**Work to be completed:**
In the material below, list every line carrying the string "agent".
━━━━━━
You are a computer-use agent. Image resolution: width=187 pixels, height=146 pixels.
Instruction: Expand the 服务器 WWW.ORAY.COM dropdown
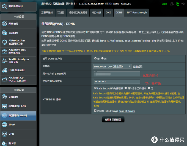pyautogui.click(x=112, y=66)
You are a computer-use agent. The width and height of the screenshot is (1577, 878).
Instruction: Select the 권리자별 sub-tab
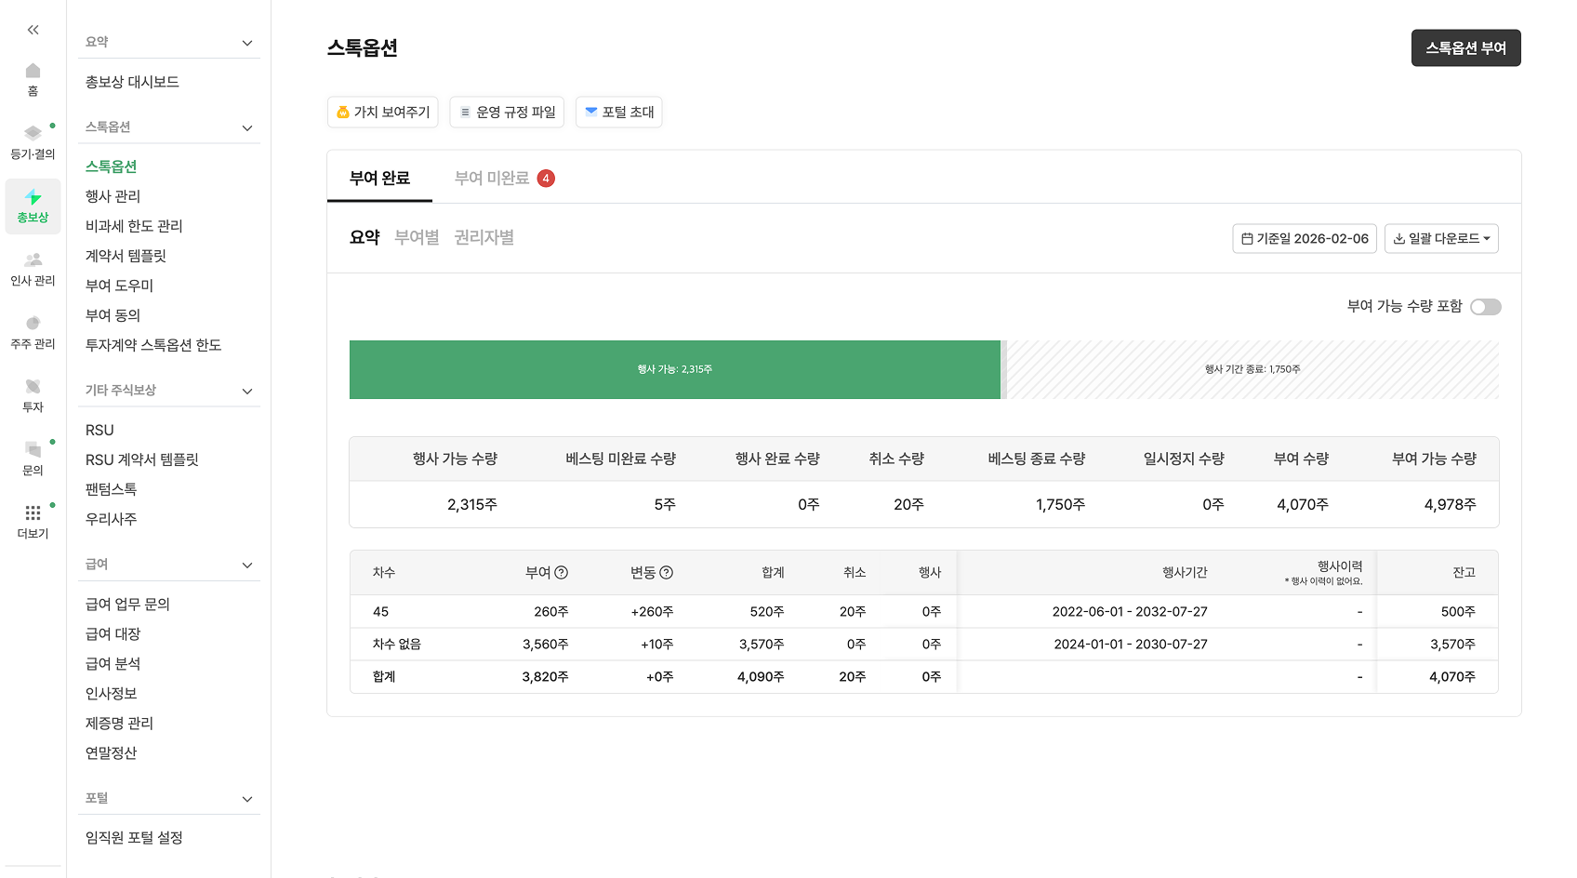pos(484,237)

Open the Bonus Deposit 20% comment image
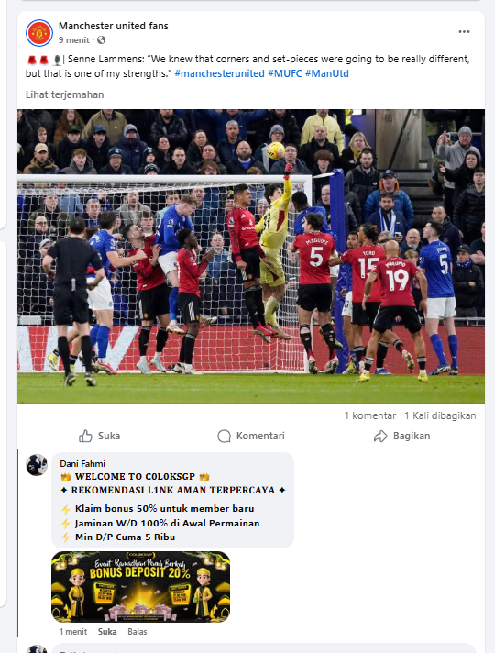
━━━━━━
**Answer box:**
You are a computer-use agent. Image resolution: width=187 pixels, height=146 pixels.
You are a computer-use agent. The width and height of the screenshot is (1577, 878).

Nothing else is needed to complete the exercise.